Говорили считалку без веселья, с какой-то неровностью и словно боязнью, что кто-то может перебить, помешать игре. А она словно и не игра, а какое-то важное действие. Ритуал. С напряженными лицами одна шеренга бросалась через площадку. Так же, без смеха, другая шеренга, сцепив руки, старалась задержать «гусей».

Гуси-гуси, га-га-га!
Берегитеся врага!
До лугов далекий путь,
Не садитесь отдохнуть…

Удивительно, что этой малышовой игрой увлекались не только младшие. Даже Антон играл всерьез. Несколько раз он встречался с Корнелием глазами и тут же отводил их. Но, кажется, успевало мелькнуть во взгляде: «А вам-то какое дело?»

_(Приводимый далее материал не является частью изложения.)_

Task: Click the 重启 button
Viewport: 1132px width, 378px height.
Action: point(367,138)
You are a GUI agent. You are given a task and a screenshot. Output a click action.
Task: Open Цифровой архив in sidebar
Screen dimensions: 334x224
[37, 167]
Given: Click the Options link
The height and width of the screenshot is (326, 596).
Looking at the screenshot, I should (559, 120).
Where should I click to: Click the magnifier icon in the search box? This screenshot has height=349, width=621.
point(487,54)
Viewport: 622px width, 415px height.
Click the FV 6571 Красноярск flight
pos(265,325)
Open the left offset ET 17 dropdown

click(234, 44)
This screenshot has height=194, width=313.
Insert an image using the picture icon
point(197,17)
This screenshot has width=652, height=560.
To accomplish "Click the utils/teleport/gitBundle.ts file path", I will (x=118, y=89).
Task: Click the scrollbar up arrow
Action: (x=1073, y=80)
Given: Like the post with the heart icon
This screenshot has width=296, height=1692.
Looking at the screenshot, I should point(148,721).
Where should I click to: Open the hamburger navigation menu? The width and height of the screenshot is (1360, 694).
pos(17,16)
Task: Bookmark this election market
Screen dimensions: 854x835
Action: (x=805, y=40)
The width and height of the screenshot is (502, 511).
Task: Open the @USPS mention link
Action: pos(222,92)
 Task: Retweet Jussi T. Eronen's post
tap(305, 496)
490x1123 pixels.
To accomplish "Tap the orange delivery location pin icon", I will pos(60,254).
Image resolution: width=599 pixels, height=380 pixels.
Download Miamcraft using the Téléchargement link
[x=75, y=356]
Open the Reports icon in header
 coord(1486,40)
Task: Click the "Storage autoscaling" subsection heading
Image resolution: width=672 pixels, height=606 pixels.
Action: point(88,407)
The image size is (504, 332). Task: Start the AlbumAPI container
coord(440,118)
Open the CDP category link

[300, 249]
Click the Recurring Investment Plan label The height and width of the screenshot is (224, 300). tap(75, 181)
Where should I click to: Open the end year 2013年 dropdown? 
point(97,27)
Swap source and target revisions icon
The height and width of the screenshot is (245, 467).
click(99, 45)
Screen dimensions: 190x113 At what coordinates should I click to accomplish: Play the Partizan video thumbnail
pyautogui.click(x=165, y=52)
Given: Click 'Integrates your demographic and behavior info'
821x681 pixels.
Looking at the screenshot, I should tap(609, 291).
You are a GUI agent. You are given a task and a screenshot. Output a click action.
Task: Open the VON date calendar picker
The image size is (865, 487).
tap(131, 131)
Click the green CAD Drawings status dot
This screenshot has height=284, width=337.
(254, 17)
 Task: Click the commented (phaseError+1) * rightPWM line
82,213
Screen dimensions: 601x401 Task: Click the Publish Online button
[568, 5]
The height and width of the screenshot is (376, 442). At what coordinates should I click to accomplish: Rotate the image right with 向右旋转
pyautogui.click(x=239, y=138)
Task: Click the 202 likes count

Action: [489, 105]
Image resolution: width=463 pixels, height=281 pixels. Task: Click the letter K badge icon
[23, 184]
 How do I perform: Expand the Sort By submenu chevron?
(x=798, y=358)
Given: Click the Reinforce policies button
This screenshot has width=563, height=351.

А Корнелию и правда что за дело? Пусть бегают. Он сидел в раскинутом складном кресле под пыльной яблоней (без единого яблочка — все оборваны) и следил за ребятишками бездумно и отрешенно.

Третий день он жил здесь — в странной роли временного и, видимо, совершенно незаконного воспитателя безындексных детей. Прежняя воспитательница — дородная тетка с каменными скулами самодовольной вахтерши и тонким иезуитским ртом — в присутствии старшего инспектора Мука передала Корнелию по списку имущество и детей. Узнав, что Корнелий намерен быть здесь неотлучно и не нуждается в смене, она расцвела и тут же отпросилась у Альбина в двухнедельный отпуск.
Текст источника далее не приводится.